人間の一生を一言で説明することは、簡単ではない。けれど、久保田剛史(くぼた つよし)ほど「笑い」と「人間味」でその人生を彩った人物も珍しい。
彼はプロの芸人として大きなブレークをしたわけではない。大きなテレビのゴールデンタイムで冠番組を持ったわけでもなかった。

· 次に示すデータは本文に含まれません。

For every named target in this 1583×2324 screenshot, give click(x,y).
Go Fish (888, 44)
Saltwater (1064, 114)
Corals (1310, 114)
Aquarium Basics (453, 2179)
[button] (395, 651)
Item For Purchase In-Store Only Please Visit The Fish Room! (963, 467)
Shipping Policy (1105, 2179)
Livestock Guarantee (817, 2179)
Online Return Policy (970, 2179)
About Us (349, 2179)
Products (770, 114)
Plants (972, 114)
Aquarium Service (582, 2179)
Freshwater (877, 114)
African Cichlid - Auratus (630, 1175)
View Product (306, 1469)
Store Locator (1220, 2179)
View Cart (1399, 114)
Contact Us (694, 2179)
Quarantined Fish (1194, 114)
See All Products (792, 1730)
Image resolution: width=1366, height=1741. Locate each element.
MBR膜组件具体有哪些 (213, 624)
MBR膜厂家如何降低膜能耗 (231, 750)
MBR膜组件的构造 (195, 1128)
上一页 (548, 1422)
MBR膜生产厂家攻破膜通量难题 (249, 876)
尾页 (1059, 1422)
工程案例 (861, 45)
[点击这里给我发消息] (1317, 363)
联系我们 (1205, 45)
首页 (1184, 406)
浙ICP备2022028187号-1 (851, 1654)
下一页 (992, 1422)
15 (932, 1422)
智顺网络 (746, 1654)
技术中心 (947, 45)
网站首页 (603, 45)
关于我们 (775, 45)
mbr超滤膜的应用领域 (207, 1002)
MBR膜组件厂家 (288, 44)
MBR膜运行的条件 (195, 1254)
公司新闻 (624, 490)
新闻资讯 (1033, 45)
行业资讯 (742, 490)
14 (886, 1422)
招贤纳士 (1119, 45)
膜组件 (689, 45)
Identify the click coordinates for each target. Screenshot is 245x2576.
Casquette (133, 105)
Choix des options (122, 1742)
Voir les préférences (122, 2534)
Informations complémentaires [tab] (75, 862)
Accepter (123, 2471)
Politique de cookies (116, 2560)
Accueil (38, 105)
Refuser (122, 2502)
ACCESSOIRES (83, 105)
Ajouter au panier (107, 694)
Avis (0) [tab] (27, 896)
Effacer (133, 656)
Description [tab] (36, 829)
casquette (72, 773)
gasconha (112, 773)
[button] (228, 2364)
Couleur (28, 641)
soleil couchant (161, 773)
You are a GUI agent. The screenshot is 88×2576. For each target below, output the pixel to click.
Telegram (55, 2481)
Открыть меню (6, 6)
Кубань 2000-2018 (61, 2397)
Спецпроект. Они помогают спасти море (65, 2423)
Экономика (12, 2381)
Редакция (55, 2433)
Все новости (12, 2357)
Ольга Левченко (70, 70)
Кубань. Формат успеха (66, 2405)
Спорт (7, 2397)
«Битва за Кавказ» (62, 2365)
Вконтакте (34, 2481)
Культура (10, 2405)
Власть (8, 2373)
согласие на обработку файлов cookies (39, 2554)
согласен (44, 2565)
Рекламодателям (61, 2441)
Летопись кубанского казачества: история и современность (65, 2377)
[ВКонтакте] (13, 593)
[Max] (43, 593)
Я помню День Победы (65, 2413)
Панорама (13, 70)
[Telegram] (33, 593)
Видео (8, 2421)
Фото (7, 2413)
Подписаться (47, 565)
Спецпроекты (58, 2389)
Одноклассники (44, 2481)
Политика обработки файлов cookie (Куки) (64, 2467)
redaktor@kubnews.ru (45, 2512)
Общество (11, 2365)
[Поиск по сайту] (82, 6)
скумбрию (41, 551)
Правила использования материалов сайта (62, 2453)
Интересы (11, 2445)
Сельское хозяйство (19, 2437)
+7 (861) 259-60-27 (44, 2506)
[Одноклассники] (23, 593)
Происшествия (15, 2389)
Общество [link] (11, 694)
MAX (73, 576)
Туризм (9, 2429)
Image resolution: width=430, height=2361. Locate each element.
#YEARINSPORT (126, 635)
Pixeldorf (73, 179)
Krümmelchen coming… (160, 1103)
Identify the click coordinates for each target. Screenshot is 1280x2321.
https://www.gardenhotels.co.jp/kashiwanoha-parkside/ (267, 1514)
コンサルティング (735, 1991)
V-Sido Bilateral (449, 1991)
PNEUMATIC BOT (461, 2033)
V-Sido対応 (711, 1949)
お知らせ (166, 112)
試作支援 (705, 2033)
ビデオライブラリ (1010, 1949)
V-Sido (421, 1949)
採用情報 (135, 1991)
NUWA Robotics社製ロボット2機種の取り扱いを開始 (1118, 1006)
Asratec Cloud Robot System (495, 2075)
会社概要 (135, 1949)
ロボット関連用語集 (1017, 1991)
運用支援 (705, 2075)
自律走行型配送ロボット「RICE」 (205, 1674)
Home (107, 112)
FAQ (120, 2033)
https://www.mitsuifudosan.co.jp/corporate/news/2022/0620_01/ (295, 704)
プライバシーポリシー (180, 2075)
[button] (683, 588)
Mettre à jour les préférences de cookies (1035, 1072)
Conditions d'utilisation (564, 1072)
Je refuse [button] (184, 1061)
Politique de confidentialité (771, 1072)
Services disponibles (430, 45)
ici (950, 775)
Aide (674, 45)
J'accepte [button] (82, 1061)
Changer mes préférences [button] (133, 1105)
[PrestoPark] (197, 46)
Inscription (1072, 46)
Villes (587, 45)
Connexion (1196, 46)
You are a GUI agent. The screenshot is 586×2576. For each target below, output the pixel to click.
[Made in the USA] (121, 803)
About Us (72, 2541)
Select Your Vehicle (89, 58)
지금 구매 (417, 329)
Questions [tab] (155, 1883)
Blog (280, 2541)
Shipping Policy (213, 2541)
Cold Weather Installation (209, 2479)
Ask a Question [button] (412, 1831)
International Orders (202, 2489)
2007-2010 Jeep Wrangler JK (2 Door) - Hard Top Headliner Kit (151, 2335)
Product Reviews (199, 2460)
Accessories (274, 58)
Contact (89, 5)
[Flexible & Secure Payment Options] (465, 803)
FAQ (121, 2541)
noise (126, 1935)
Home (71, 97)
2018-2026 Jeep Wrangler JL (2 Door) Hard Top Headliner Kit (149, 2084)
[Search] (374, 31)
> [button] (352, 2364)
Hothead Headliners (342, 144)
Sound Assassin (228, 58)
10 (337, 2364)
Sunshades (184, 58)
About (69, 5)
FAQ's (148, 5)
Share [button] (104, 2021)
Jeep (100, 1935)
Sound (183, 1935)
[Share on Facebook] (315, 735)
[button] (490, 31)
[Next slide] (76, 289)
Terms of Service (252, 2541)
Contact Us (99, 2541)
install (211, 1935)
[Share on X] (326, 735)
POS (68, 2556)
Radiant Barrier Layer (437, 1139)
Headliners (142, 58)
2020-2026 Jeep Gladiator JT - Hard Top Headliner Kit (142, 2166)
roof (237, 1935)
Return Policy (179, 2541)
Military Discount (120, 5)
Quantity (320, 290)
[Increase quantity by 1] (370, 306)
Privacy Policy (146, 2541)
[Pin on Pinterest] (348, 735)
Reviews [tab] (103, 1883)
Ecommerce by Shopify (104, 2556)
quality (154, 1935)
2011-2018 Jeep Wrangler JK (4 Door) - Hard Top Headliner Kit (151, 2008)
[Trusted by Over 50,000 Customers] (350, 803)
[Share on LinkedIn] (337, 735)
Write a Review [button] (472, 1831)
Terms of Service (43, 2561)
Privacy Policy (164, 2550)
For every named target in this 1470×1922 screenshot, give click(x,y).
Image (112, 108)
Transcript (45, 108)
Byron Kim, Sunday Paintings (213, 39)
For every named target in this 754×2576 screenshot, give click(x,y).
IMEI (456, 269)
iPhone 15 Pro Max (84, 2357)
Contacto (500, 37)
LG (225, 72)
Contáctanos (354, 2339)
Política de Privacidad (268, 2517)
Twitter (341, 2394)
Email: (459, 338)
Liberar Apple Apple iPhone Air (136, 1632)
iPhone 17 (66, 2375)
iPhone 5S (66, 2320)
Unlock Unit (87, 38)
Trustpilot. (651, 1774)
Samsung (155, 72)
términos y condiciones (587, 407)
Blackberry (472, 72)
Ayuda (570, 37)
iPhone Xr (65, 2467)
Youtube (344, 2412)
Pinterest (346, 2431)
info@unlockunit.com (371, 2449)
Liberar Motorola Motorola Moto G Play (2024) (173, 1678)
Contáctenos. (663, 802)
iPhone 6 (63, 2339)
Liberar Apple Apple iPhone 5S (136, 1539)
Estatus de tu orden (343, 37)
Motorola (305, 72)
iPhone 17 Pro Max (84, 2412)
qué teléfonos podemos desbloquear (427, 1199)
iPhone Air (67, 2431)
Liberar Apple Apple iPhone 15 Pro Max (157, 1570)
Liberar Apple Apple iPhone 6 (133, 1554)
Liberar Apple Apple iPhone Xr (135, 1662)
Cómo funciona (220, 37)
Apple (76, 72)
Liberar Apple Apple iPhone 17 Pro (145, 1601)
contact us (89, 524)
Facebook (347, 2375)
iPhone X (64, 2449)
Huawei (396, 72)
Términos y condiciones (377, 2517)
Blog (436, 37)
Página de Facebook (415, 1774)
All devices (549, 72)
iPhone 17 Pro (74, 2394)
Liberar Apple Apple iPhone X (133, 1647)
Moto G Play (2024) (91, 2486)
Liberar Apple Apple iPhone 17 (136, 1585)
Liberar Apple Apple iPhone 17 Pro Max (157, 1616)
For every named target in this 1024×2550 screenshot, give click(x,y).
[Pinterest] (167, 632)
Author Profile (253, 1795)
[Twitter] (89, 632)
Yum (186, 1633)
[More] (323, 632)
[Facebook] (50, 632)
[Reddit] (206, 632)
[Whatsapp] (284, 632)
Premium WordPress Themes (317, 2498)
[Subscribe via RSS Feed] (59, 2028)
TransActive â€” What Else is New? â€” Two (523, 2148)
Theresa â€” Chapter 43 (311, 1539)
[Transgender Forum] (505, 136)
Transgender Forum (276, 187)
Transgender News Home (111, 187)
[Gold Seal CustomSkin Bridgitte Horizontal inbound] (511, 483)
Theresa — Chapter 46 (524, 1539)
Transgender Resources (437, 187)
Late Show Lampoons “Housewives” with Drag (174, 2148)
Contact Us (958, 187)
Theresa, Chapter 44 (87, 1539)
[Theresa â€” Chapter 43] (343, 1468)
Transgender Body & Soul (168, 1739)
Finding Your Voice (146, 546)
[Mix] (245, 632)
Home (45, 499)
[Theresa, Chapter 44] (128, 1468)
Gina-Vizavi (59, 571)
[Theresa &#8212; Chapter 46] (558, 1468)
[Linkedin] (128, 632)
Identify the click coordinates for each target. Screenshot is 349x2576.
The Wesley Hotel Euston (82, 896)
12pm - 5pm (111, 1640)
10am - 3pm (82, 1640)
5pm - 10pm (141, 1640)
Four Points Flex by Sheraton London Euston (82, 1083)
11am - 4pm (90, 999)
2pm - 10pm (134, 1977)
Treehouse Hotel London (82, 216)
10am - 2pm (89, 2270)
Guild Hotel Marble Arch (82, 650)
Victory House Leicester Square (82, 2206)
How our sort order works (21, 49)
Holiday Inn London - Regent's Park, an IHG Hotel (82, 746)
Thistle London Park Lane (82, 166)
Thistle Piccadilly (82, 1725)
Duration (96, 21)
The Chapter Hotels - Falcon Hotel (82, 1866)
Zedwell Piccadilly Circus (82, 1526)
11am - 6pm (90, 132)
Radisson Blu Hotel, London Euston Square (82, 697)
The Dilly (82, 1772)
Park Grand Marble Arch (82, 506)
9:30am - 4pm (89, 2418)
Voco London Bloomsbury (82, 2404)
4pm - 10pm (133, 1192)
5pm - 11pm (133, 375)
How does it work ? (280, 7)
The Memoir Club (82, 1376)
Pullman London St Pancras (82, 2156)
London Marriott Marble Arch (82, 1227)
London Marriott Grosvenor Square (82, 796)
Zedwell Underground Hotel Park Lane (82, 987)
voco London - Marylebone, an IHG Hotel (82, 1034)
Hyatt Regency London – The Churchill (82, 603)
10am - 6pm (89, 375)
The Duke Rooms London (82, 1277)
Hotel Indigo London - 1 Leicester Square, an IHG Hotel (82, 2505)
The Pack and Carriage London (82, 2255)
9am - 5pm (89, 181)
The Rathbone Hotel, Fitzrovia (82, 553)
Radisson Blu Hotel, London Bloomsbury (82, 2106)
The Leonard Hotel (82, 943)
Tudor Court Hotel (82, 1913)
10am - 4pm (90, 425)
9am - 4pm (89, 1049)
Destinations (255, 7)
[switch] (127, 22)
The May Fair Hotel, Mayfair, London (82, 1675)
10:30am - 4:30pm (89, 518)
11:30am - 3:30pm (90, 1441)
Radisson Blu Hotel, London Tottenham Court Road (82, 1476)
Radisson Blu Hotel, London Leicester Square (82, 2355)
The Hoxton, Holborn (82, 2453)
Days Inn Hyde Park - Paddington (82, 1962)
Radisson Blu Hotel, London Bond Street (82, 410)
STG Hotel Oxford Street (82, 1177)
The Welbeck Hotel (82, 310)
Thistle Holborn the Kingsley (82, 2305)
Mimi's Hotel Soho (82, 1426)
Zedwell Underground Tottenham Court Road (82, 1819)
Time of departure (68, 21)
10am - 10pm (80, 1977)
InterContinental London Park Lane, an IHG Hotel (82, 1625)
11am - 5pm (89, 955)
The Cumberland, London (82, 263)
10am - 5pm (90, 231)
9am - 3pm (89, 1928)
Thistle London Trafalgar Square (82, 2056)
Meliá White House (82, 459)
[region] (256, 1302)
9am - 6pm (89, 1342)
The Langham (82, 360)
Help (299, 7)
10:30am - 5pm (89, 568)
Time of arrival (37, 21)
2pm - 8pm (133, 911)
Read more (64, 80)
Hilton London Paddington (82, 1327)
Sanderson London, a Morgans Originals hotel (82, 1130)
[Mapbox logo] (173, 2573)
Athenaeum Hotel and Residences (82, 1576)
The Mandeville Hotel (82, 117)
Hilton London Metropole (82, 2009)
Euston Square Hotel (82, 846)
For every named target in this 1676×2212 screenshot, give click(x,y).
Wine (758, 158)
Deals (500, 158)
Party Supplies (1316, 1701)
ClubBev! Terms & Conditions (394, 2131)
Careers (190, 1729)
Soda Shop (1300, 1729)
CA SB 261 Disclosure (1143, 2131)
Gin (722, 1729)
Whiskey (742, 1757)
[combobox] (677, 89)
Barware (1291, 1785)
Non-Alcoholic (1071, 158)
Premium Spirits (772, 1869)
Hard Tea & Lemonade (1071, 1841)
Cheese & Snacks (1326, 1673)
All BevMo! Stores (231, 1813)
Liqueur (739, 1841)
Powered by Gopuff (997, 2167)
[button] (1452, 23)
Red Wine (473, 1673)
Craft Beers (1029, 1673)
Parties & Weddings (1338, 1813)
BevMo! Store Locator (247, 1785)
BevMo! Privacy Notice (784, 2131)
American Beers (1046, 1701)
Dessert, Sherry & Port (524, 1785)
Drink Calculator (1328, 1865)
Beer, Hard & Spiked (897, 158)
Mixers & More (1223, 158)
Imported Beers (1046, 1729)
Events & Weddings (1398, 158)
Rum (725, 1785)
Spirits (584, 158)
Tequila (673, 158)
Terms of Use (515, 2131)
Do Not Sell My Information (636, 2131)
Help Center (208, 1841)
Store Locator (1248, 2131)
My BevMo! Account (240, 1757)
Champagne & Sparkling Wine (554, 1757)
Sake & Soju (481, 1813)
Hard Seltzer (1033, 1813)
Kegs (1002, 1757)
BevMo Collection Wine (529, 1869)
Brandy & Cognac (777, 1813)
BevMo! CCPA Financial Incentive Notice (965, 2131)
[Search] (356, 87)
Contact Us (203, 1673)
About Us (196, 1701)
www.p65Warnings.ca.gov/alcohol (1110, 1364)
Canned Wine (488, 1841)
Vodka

むしろ、その存在はどこか“静かで、厚みのある裏方感”を感じさせるタイプだった。だが、観る者・接する者の心には、いつも強烈な人間的な温もりが残った。
2023年4月18日、36歳という若さで急逝した久保田剛史。彼の人生は、その突然の幕切れも含めて、人を惹きつける物語だった。
愛知県名古屋市に生まれた久保田剛史は、1987年2月4日生まれ。お笑い芸人として名を馳せる以前、彼が進んだ道は大学の「落語研究会」だった。
そこで出会ったのが、後の相方・内藤正浩(ないとう まさひろ)。先輩後輩という関係でありながら、笑いに対する姿勢とセンスがぶつかり合い、やがて一緒にステージに立つ仲間へと変わっていった。
2006年2月、ふたりは正式に**お笑いコンビ「インデペンデンスデイ」**を結成する。ここから、笑いの旅が始まった。
当初は名刺代わりのライブステージを重ね、徐々にラジオ・テレビ・イベントへ出演するようになる。『めちゃ×2イケてるッ!』『ハッピーMUSIC』『じわじわチャップリン』といった番組にも登場し、独自のリアクション芸と観察眼で観客の印象に残る存在となっていった。